━━━━━ AVAILABLE DATA ━━━━━
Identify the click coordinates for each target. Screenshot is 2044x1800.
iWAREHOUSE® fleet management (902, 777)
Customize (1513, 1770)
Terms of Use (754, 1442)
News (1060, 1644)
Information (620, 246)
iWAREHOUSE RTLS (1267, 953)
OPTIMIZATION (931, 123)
━━━━━
→ **WORK REQUEST**
Nothing in the data above should change. Please copy it all.

→ **OUTPUT FOR THIS TASK**
Identify the click coordinates for each target. Screenshot is 2044x1800.
iWAREHOUSE® fleet management (902, 777)
Customize (1513, 1770)
Terms of Use (754, 1442)
News (1060, 1644)
Information (620, 246)
iWAREHOUSE RTLS (1267, 953)
OPTIMIZATION (931, 123)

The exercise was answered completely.